Is the “Great Lady” a composite of human, bovine, and fetal anatomy representing a synthesis of Leonardo’s many anatomical inquiries? Or is it whimsical fantasia? The presence of uterine horns on Leonardo’s woman recalls the Fasciculus, making it difficult to deny the likelihood it inspired the “Great Lady.” Leonardo privileged nature as the artist’s standard and warned against human influences. This woodcut was presented as an innovative image created “from nature.” Did this encourage him to use it as the template for his “Great Lady”?
[Cassy Christianson]
Alessandro Benedetti, ca. 1450–1512
Anatomice, sive, De hystoria corporis humani
Strasbourg: Johann Herwagen, 1528
Lane Medical Library E21H .B46 1528
With an emphasis on humanist rhetoric rather than illustrations, the Anatomice offers practical medical knowledge in the form of pure textual description. Originally printed in Venice in 1502 by Bernardino Guerraldo, this 1528 edition, printed in Strasbourg, features italic type with roman capitals.
The humanist writer Benedetti served as physician and surgeon to the army of the Venetian Republic and was a professor at the distinguished University of Padua. Although influenced by the writings of Aristotle and Galen, Benedetti strictly held that medicine must look to nature, especially through dissections; he was also more rigorous in the use of ancient medical authorities. Based on his anatomical knowledge, gained from performing many dissections and autopsies, Benedetti corrected various Aristotelian errors, such as placing the origin of most nerves in the brain rather than the heart.

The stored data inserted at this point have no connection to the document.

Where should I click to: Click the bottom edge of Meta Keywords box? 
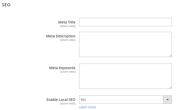[x=125, y=89]
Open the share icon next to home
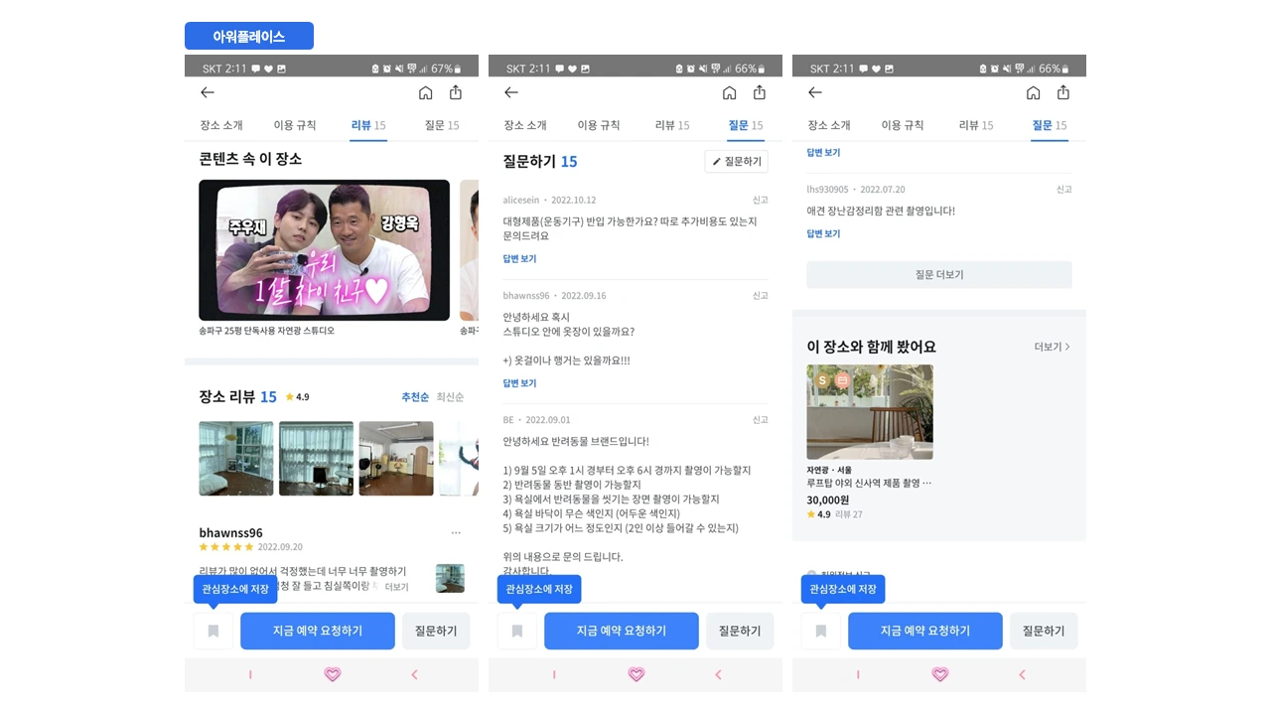1271x715 pixels. tap(455, 92)
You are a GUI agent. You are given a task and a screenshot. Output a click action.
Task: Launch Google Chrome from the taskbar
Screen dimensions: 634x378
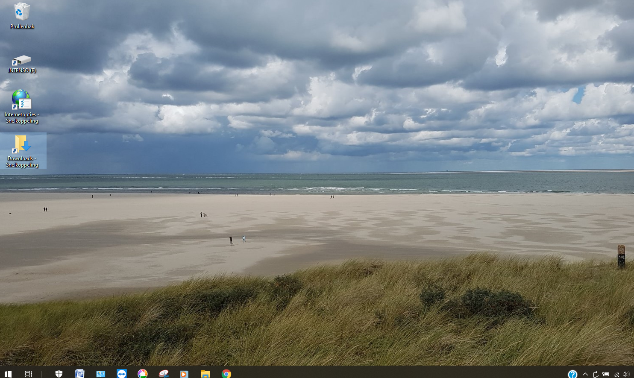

By forgoing illustrations completely, Benedetti asserts his stance on the superiority of humanist eloquence over the painter’s artistic renditions for the transmission of knowledge. In the last paragraph of the Anatomice, Benedetti maintains that his vividly written descriptions generate imagery in the mind of his reader better than visual representation. Leonardo’s polemic in the Paragone contends that, contrary to Benedetti’s claim, the painter will ultimately surpass the poet. Restating this argument in his anatomical notebooks, Leonardo insists that a writer’s words alone are inadequate to describe the complexities of the body. His finely detailed anatomical atlas of the human body was the only work he singled out for publication. Could it be that Leonardo envisioned printing his own illustrated anatomical treatise as a direct rebuttal to Benedetti?